L’area del Mar Nero è un punto cruciale in Europa, e per la Romania, come ha scritto Mirko Mussetti in Axeinos – Geopolitica del Mar Nero, fare del Ponto Eusino un’area di bilanciamento geopolitico è, in questa fase, cruciale. Logicamente l’Ucraina ha spinto sull’acceleratore per spingere Bucarest ad ammettere la provenienza russa del drone caduto, cosa che Iohannis ha fatto, e scavare un solco tra Nato e Russia. Ma Iohannis ha pensato anche ad equilibri interni all’Alleanza che fughe in avanti come quella polacca di novembre hanno rischiato di sconvolgere. Del resto, l’Articolo 5 si può anche invocare. Ma deve essere approvato dagli alleati. E certamente, a novembre nessun Paese Nato avrebbe voluto morire per Varsavia. Men che meno oggi lo farebbe per Bucarest davanti a un caso ingigantito dalla propaganda politica, legittima dal punto di vista ucraino, di una parte in causa.

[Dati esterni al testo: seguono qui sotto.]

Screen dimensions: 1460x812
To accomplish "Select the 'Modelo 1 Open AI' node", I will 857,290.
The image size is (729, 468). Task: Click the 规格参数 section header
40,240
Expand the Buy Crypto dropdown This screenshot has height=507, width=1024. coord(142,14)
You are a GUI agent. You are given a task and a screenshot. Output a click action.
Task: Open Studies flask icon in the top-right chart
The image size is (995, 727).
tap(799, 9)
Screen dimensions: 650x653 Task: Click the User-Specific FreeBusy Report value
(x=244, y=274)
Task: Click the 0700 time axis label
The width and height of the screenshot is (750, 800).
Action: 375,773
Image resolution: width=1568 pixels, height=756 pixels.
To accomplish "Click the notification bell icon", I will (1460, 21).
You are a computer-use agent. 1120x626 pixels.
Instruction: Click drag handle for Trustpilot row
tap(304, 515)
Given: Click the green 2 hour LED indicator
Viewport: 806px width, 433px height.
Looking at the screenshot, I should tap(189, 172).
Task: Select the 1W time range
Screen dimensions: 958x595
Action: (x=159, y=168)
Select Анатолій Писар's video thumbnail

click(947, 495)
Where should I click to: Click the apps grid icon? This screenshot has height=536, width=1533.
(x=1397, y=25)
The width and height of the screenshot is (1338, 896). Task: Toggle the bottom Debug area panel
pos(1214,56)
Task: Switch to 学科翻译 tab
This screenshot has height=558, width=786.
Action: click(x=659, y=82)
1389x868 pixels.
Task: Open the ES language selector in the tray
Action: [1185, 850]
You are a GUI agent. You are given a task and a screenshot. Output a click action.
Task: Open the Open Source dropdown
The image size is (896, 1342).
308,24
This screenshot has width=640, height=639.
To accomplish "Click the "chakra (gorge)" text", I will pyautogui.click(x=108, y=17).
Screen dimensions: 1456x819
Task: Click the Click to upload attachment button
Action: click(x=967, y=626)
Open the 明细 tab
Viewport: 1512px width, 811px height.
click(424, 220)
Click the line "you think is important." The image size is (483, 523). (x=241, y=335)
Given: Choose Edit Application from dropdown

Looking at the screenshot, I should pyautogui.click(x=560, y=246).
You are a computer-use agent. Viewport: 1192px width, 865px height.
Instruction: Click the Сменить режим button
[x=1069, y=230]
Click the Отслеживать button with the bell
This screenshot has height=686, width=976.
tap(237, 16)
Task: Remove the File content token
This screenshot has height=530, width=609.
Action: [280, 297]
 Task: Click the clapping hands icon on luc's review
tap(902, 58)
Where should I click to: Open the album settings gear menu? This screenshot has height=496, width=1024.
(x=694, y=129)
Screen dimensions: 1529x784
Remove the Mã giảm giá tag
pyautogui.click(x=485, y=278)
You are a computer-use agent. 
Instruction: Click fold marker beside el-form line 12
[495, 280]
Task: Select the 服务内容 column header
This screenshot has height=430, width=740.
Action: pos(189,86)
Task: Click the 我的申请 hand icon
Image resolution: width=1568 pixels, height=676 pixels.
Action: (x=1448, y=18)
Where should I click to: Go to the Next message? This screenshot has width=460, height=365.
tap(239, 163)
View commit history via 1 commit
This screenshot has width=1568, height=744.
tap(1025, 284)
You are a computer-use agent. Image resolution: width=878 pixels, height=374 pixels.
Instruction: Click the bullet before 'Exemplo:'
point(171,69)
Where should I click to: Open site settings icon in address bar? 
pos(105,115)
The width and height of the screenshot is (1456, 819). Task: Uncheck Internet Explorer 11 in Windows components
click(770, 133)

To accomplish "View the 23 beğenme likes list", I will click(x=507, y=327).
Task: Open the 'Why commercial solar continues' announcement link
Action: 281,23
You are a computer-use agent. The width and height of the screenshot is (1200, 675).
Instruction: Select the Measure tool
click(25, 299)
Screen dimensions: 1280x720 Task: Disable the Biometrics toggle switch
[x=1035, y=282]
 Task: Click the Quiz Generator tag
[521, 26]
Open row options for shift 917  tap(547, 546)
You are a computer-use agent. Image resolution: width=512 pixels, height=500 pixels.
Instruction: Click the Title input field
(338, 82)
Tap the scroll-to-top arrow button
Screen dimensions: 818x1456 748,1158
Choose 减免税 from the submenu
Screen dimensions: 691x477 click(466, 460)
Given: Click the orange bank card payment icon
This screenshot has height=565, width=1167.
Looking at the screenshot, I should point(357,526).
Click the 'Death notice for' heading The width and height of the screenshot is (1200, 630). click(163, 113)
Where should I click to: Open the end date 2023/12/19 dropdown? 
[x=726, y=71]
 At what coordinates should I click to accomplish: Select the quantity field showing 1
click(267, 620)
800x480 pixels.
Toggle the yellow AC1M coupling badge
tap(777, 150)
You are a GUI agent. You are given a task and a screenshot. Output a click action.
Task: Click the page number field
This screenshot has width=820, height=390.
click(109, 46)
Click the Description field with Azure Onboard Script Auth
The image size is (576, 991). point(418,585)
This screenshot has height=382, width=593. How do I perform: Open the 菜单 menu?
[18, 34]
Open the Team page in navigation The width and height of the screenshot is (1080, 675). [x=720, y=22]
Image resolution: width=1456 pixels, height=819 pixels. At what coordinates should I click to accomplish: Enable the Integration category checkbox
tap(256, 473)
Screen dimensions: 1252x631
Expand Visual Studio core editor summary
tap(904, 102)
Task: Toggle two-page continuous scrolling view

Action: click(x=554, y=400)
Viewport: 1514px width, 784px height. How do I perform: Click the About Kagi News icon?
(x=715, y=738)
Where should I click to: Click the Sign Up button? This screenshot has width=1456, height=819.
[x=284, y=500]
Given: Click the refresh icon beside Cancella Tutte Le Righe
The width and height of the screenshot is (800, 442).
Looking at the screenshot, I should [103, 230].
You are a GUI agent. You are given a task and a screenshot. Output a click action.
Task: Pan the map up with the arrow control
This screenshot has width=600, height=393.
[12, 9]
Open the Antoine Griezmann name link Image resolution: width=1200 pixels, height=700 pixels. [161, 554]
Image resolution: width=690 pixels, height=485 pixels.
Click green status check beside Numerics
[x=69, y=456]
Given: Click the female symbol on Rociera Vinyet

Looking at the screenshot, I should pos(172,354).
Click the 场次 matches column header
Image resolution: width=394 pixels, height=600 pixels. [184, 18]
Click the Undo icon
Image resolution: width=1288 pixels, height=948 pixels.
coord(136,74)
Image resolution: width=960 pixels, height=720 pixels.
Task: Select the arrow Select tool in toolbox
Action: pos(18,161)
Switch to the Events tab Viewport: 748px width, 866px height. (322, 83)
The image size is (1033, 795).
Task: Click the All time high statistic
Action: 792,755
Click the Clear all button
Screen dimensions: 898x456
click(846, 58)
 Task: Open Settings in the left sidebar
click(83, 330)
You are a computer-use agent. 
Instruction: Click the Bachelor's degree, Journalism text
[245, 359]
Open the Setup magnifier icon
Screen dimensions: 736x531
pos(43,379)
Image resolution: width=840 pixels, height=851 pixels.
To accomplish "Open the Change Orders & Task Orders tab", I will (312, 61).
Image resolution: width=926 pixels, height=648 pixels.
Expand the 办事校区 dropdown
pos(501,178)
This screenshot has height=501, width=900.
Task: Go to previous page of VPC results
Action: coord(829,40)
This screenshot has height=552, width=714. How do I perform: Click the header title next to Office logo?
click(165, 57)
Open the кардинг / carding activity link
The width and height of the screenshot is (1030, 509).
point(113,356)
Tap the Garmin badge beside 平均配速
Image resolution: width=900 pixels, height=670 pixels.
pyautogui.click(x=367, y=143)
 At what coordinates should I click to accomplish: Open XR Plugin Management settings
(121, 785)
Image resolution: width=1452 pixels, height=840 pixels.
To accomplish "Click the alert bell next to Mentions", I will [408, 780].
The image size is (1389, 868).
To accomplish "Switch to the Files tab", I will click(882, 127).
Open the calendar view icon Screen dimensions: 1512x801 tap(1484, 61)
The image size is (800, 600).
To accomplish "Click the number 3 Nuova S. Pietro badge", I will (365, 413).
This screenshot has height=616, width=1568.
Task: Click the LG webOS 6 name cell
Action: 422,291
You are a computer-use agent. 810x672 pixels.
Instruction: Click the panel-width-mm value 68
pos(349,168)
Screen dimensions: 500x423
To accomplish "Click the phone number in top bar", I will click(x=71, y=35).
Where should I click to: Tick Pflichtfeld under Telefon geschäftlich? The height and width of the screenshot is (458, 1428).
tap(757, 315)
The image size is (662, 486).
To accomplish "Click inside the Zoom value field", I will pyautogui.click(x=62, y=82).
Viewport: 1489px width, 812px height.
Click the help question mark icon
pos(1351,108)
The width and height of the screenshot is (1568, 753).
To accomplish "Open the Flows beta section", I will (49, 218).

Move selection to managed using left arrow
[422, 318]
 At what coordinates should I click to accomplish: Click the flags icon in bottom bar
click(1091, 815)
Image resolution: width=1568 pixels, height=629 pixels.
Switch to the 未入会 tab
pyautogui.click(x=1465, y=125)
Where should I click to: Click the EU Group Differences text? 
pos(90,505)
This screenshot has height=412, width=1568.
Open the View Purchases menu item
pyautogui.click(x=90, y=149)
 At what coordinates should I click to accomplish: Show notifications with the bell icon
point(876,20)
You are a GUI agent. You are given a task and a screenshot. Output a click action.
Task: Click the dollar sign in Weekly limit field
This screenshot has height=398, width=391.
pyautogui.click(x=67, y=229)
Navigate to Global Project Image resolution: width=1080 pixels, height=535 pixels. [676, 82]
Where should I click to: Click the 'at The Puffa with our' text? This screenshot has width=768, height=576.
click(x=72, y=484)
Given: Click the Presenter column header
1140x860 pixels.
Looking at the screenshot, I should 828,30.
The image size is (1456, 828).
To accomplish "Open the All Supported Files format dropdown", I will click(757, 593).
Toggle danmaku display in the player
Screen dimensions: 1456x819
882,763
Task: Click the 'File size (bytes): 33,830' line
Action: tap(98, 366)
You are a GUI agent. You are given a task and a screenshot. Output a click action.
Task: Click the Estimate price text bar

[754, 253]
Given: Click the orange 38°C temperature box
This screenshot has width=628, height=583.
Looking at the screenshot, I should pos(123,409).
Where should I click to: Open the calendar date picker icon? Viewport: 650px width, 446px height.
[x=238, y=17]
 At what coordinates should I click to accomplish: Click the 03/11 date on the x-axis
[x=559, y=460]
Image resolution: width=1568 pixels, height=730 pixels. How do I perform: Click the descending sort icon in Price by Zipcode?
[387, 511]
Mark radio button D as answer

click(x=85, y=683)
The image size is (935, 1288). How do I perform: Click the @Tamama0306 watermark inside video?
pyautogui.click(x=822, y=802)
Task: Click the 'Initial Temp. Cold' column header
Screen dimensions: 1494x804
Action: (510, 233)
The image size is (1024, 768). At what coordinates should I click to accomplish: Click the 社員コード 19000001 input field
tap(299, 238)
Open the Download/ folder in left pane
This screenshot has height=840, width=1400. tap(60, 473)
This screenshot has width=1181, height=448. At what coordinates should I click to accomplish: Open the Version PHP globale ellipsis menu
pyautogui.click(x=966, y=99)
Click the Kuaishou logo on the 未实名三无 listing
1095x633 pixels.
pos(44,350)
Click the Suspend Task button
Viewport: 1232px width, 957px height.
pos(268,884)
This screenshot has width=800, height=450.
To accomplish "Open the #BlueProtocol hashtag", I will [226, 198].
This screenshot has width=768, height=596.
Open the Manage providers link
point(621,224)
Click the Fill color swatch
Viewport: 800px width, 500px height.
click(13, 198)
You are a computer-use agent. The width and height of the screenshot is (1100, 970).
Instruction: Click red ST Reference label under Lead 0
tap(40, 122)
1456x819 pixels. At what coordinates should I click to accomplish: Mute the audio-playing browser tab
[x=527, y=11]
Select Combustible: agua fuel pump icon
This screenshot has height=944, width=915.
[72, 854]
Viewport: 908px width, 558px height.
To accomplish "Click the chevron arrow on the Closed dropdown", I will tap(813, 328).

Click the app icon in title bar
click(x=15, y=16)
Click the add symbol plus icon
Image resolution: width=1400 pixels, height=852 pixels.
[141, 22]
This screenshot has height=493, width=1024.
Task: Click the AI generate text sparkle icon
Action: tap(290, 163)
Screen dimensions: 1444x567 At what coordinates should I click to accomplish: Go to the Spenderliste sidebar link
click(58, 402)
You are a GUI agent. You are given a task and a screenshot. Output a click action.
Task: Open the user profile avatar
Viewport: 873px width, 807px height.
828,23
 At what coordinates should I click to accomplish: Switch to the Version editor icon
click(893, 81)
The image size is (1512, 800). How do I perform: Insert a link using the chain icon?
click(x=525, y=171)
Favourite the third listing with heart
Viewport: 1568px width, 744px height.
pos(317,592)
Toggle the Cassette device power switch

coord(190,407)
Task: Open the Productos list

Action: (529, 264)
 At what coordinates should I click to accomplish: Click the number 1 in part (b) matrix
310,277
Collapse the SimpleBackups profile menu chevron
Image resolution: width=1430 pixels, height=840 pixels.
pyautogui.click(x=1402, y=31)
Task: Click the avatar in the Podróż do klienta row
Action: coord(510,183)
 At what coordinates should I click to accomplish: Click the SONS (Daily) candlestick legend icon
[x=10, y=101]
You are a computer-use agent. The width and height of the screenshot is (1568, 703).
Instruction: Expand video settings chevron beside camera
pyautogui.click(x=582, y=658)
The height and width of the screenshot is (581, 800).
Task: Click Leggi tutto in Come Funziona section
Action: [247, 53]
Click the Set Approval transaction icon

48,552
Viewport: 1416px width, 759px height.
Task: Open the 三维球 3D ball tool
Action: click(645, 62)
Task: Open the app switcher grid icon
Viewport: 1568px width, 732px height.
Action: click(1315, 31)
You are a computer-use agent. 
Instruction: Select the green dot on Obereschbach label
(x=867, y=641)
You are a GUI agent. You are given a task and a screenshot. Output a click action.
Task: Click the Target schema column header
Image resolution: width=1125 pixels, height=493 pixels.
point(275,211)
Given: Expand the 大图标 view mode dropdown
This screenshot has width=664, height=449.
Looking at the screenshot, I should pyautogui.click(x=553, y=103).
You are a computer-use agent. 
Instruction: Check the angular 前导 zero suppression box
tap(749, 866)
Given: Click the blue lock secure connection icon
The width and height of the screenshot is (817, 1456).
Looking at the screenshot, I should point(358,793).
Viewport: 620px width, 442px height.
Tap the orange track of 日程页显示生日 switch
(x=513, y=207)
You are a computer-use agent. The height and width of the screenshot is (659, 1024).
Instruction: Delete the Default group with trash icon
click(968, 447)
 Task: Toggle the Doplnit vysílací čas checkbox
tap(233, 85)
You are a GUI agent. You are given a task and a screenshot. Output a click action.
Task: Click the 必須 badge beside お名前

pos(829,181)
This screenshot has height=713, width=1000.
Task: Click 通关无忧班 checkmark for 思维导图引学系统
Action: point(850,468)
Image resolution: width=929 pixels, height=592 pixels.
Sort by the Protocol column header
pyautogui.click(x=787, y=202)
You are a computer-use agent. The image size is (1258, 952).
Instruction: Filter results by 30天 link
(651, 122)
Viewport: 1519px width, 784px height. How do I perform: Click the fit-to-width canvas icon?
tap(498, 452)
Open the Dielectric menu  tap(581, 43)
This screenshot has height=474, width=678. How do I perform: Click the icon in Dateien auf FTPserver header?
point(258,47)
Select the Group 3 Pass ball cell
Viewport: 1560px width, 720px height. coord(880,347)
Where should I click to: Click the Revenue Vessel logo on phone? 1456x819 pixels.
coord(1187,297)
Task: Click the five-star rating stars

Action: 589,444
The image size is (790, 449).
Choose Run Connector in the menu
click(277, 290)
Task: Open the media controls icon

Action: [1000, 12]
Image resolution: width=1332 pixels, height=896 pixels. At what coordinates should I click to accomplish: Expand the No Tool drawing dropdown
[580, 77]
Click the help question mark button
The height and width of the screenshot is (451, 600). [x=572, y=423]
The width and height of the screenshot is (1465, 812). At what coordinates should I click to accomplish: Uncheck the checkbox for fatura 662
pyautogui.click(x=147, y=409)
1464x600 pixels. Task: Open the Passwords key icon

Iohannis, del resto, capisce i meccanismi Nato e con la gestione di questo caso potrebbe aver gettato le basi per una solida e credibile candidatura alla guida dell’Alleanza Atlantica nel 2024. In declino una delle frontrunner, il falco estone Kaja Kallas, implicata negli scandali riguardanti le attività in Russia del marito, e bloccata ogni proposta da parte dei Paesi dell’Ovest, Iohannis potrebbe essere il candidato ideale. Esponente dell’Est, potrebbe essere il primo leader di un Paese ex sovietico a guidare l’Alleanza Atlantica e – fattispecie non secondaria – la prima personalità di etnia tedesca al vertice della sua struttura, tutto questo senza apparire come un candidato eccessivamente sbilanciato nel campo dei “falchi” antirussi. La cui posizione cozza con quelle di buona parte dei Paesi dell’Europa meridionale. Nella de-escalation di Iohannis, insomma, potrebbe esserci il seme di una candidatura per succedere a Jens Stoltenberg. Per il comando di Bruxelles le candidature, almeno informalmente, sono già aperte. E il capo di Stato di Bucarest ha buone e crescenti credenziali.